Audio-visual (AV) Automatic Speech Recognition (ASR) refers to the problem of recognizing speech using both audio and video information. Seminal work in psychology has shown that speech is not a purely auditory process but the way that the listener perceives speech is also through the tracking and recognition of the spatiotemporal visual patterns associated with the lips and mouth movement.
Over the past years, this correlation of the AV information has been occasionally explored by the speech and computer vision communities in order to develop more robust ASR systems for cases in which the auditory environment is noisy (e.g. low quality audio, noise, and multiple speakers). However, the problem of AV ASR has been studied only within relatively small size data sets, most of which are collected in laboratory conditions.
TalkingHeads goes beyond the state-of-the-art by addressing the problem of AV ASR in videos collected from real-world multimedia database using end-to-end Deep Learning methods.
On 7 September ’17, we are co-organizing a workshop on Lip-reading using Deep Learning methods as part of the BMVC-2017 conference at Imperial College London. Submit your papers and/or extended abstracts!
Combining Residual Networks with LSTMs for Lipreading
We propose an end-to-end deep learning architecture for word-level visual speech recognition. The system is a combination of spatiotemporal convolutional, residual and bidirectional Long Short-Term Memory networks. We trained and evaluated it on the Lipreading In-The-Wild benchmark, a challenging database of 500-size vocabulary consisting of video excerpts from BBC TV broadcasts.
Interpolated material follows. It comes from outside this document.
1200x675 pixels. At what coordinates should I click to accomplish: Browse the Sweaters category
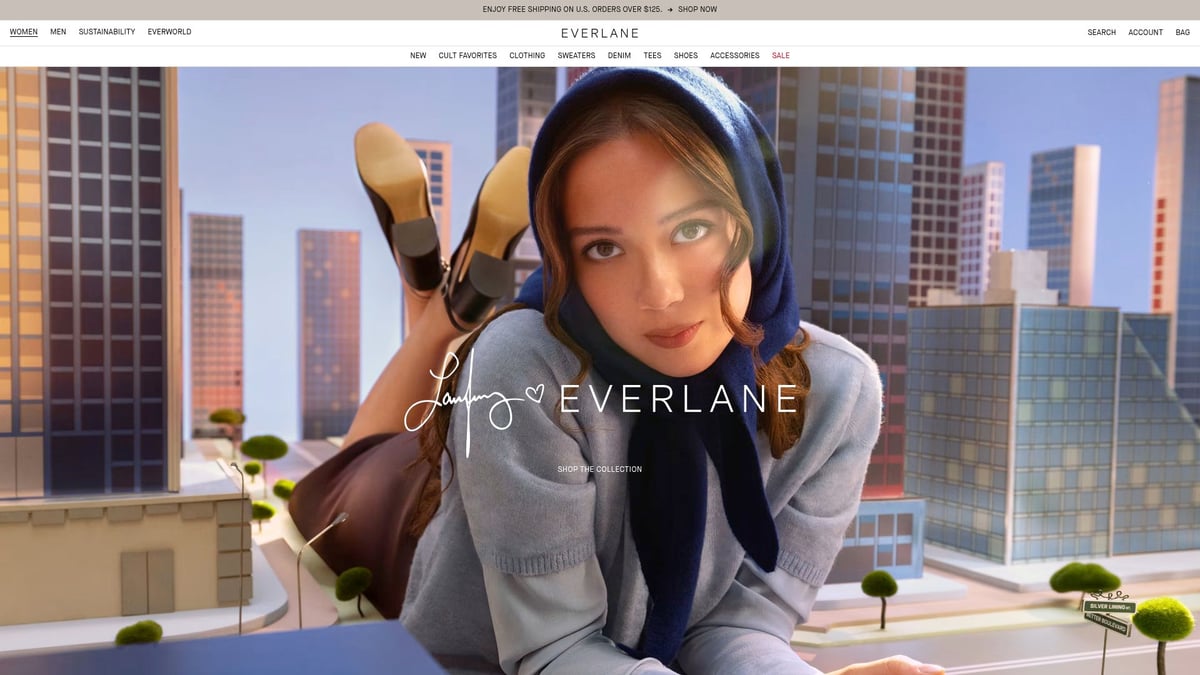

The proposed network attains word accuracy equal to 83.0%, yielding 6.8% absolute improvement over the current state-of-the-art.
Accepted at Interspeech-2017 (Stockholm, Sweden)
Marie Curie Research Fellow
Themos Stafylakis is a Marie Curie Research fellow in the School of Computer Science at the University of Nottingham.
He was a Post Doctoral Researcher at Centre de Recherche Informatique de Montréal (CRIM) in Canada, working with Dr Patrick Kenny on the problems of Speaker Recognition and Speaker Diarization. His main research interests are Deep Learning and Bayesian approaches to Speech and Speaker Recognition and Computer Vision.
Georgios (Yorgos) Tzimiropoulos is an Assistant Professor in the School of Computer Science at the University of Nottingham and member of the Computer Vision Laboratory.
He has worked on the problems of object detection and tracking, alignment and pose estimation, and recognition with humans and faces being the focal point of his research. He has approached these problems mainly using tools from Mathematical Optimization and Machine Learning. His current focus is on Deep Learning.